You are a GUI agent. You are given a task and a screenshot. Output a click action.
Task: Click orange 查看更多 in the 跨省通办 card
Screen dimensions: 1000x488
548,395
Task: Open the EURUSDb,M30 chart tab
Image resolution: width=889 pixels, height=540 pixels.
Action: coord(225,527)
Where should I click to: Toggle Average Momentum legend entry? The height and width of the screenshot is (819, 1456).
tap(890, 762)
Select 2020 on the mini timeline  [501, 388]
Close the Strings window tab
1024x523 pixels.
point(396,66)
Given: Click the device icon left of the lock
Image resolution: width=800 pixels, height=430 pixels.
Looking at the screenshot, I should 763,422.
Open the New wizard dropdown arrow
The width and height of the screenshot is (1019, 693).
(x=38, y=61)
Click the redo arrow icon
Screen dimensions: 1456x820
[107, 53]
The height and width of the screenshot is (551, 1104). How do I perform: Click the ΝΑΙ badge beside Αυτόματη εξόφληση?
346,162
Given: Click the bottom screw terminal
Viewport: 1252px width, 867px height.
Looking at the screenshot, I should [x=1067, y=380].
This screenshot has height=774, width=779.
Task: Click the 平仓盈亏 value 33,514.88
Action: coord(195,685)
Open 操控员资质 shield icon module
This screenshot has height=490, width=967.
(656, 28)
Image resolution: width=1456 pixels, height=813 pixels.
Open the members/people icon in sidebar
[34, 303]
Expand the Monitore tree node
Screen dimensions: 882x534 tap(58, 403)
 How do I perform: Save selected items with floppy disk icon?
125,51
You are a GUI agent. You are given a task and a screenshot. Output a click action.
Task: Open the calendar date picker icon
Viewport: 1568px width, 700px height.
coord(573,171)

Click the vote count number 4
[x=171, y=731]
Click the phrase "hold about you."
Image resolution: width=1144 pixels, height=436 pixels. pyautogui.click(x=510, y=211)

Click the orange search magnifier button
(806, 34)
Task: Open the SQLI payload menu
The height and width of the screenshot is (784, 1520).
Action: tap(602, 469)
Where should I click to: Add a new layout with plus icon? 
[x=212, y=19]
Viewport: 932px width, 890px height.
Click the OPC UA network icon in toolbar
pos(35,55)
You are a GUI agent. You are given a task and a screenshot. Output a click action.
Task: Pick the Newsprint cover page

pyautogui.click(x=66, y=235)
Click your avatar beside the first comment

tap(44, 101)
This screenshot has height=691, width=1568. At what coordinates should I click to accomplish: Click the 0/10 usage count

————

Exercise description: Exact reproduction of the entire listing is required.

Written answer:
You are a GUI agent. You are given a task and a screenshot. Output a click action.
Task: Click orange 查看更多 in the 跨省通办 card
Screen dimensions: 1000x488
548,395
Task: Open the EURUSDb,M30 chart tab
Image resolution: width=889 pixels, height=540 pixels.
Action: coord(225,527)
Where should I click to: Toggle Average Momentum legend entry? The height and width of the screenshot is (819, 1456).
tap(890, 762)
Select 2020 on the mini timeline  [501, 388]
Close the Strings window tab
1024x523 pixels.
point(396,66)
Given: Click the device icon left of the lock
Image resolution: width=800 pixels, height=430 pixels.
Looking at the screenshot, I should 763,422.
Open the New wizard dropdown arrow
The width and height of the screenshot is (1019, 693).
(x=38, y=61)
Click the redo arrow icon
Screen dimensions: 1456x820
[107, 53]
The height and width of the screenshot is (551, 1104). How do I perform: Click the ΝΑΙ badge beside Αυτόματη εξόφληση?
346,162
Given: Click the bottom screw terminal
Viewport: 1252px width, 867px height.
Looking at the screenshot, I should [x=1067, y=380].
This screenshot has height=774, width=779.
Task: Click the 平仓盈亏 value 33,514.88
Action: coord(195,685)
Open 操控员资质 shield icon module
This screenshot has height=490, width=967.
(656, 28)
Image resolution: width=1456 pixels, height=813 pixels.
Open the members/people icon in sidebar
[34, 303]
Expand the Monitore tree node
Screen dimensions: 882x534 tap(58, 403)
 How do I perform: Save selected items with floppy disk icon?
125,51
You are a GUI agent. You are given a task and a screenshot. Output a click action.
Task: Open the calendar date picker icon
Viewport: 1568px width, 700px height.
coord(573,171)

Click the vote count number 4
[x=171, y=731]
Click the phrase "hold about you."
Image resolution: width=1144 pixels, height=436 pixels. pyautogui.click(x=510, y=211)

Click the orange search magnifier button
(806, 34)
Task: Open the SQLI payload menu
The height and width of the screenshot is (784, 1520).
Action: tap(602, 469)
Where should I click to: Add a new layout with plus icon? 
[x=212, y=19]
Viewport: 932px width, 890px height.
Click the OPC UA network icon in toolbar
pos(35,55)
You are a GUI agent. You are given a task and a screenshot. Output a click action.
Task: Pick the Newsprint cover page

pyautogui.click(x=66, y=235)
Click your avatar beside the first comment

tap(44, 101)
This screenshot has height=691, width=1568. At what coordinates should I click to accomplish: Click the 0/10 usage count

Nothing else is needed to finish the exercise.